About Prompt
- Prompt Type – Dynamic
- Prompt Platform – ChatGPT, Grok, Deepseek, Gemini, Copilot, Midjourney, Meta AI and more
- Niche – Accounting
- Language – English
- Category – Finance
- Prompt Title – AI Agent Prompt for Automated Invoice Processing
Prompt Details
**Objective:** To automatically extract key information from invoices and prepare them for entry into an accounting system.
**Prompt Type:** Dynamic
**Target AI Platforms:** All
**Prompt Structure:**
This prompt leverages a dynamic structure using placeholders enclosed in double curly braces `{{…}}` that you should replace with the actual invoice data or file paths. This enables adaptability across various invoice formats and AI platforms.
“`
## Invoice Processing Agent
**Task:** Extract the following information from the provided invoice and format it as a JSON object. Handle potential variations in invoice layouts and formats intelligently. If a field is not present or cannot be reliably extracted, mark its value as “N/A”. Prioritize accuracy and handle ambiguous cases conservatively. If significant ambiguity exists, flag the invoice for manual review and provide a brief explanation of the issue.
**Invoice Input:** `{{invoice_input}}`
* **Input Format:** Specify one of the following:
* `text`: Plain text extracted from the invoice (OCR output or direct copy-paste). Use this option if the invoice layout is simple and predictable.
* `file`: Path to the invoice file (PDF, image, etc.). Use this if the invoice has a complex layout or requires visual analysis. Supported file types: {{supported_file_types}}. (Example: `file: /path/to/invoice.pdf`)
* `url`: URL of the invoice. Use this if the invoice is accessible online. (Example: `url: https://example.com/invoice.pdf`)
**Required Information:**
* `invoice_number`: The invoice number (string).
* `invoice_date`: The invoice date in YYYY-MM-DD format (string).
* `due_date`: The invoice due date in YYYY-MM-DD format (string).
* `vendor_name`: The name of the vendor (string).
* `vendor_address`: The full address of the vendor (string).
* `total_amount`: The total amount due (float).
* `currency`: The currency of the invoice (string, 3-letter ISO code, e.g., USD, EUR).
* `line_items`: A list of JSON objects, where each object represents a line item and contains:
* `description`: Description of the item/service (string).
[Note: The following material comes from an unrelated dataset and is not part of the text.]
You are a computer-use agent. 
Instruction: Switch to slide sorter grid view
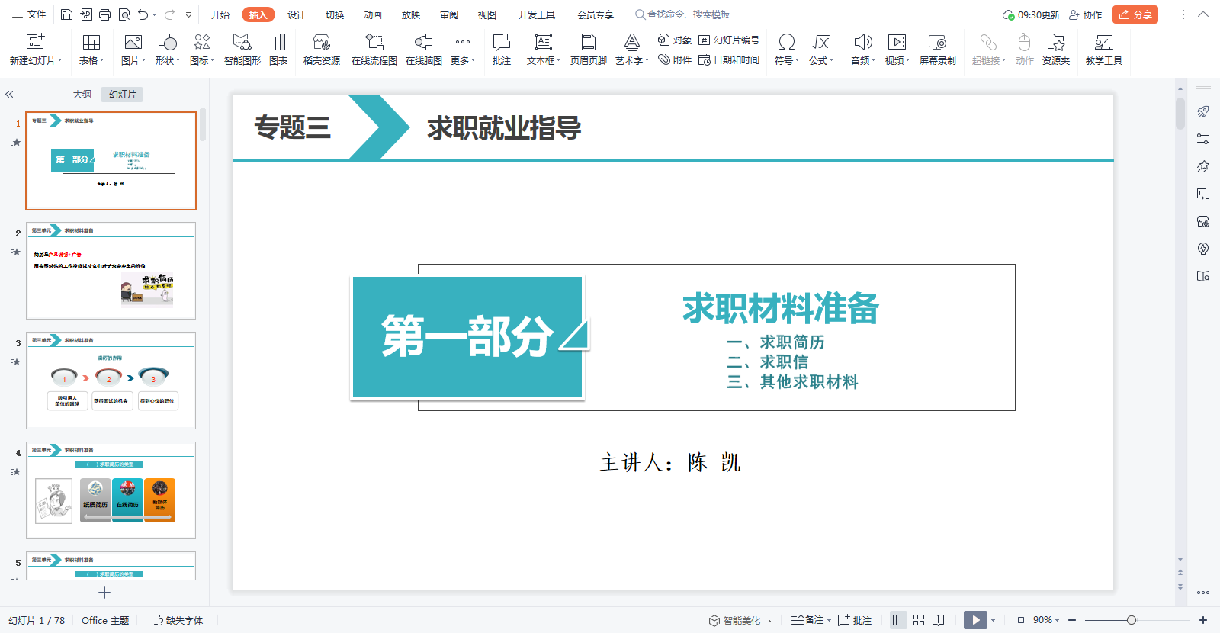tap(919, 620)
* `quantity`: Quantity of the item/service (integer or float).
* `unit_price`: Unit price of the item/service (float).
* `line_total`: Total amount for the line item (float).
* `purchase_order_number`: The purchase order number (string, optional).
* `vat_number`: The VAT number (string, optional).
* `payment_terms`: The payment terms (string, optional).
**Output Format:**
“`json
{
“invoice_number”: “{{extracted_invoice_number}}”,
“invoice_date”: “{{extracted_invoice_date}}”,
“due_date”: “{{extracted_due_date}}”,
“vendor_name”: “{{extracted_vendor_name}}”,
“vendor_address”: “{{extracted_vendor_address}}”,
“total_amount”: {{extracted_total_amount}},
“currency”: “{{extracted_currency}}”,
“line_items”: [
{“description”: “{{line_item_description_1}}”, “quantity”: {{line_item_quantity_1}}, “unit_price”: {{line_item_unit_price_1}}, “line_total”: {{line_item_total_1}}},
{“description”: “{{line_item_description_2}}”, “quantity”: {{line_item_quantity_2}}, “unit_price”: {{line_item_unit_price_2}}, “line_total”: {{line_item_total_2}}},
// … more line items
],
“purchase_order_number”: “{{extracted_purchase_order_number}}”,
“vat_number”: “{{extracted_vat_number}}”,
“payment_terms”: “{{extracted_payment_terms}}”,
“manual_review_required”: {{true/false}}, // Set to true if manual review is needed
“review_reason”: “{{explanation_for_manual_review}}” // Provide a reason for manual review if applicable
}
“`
**Error Handling:**
If any errors occur during processing, return a JSON object with an `error` key containing a descriptive error message.
“`json
{
“error”: “Error description”
}
“`
**Example Usage:**
Replace the placeholders with your specific values. For instance, if you have a PDF invoice at `/path/to/invoice.pdf`:
“`
{{invoice_input}} = file: /path/to/invoice.pdf
{{supported_file_types}} = PDF, PNG, JPG, JPEG
“`
“`
This comprehensive and adaptable prompt provides a strong foundation for building a robust automated invoice processing solution. It addresses key aspects of prompt engineering, including clarity, specificity, error handling, and dynamic input. By adjusting the placeholders and tailoring the prompt to the specific capabilities of the chosen AI platform, you can significantly improve the accuracy and efficiency of your invoice processing workflow.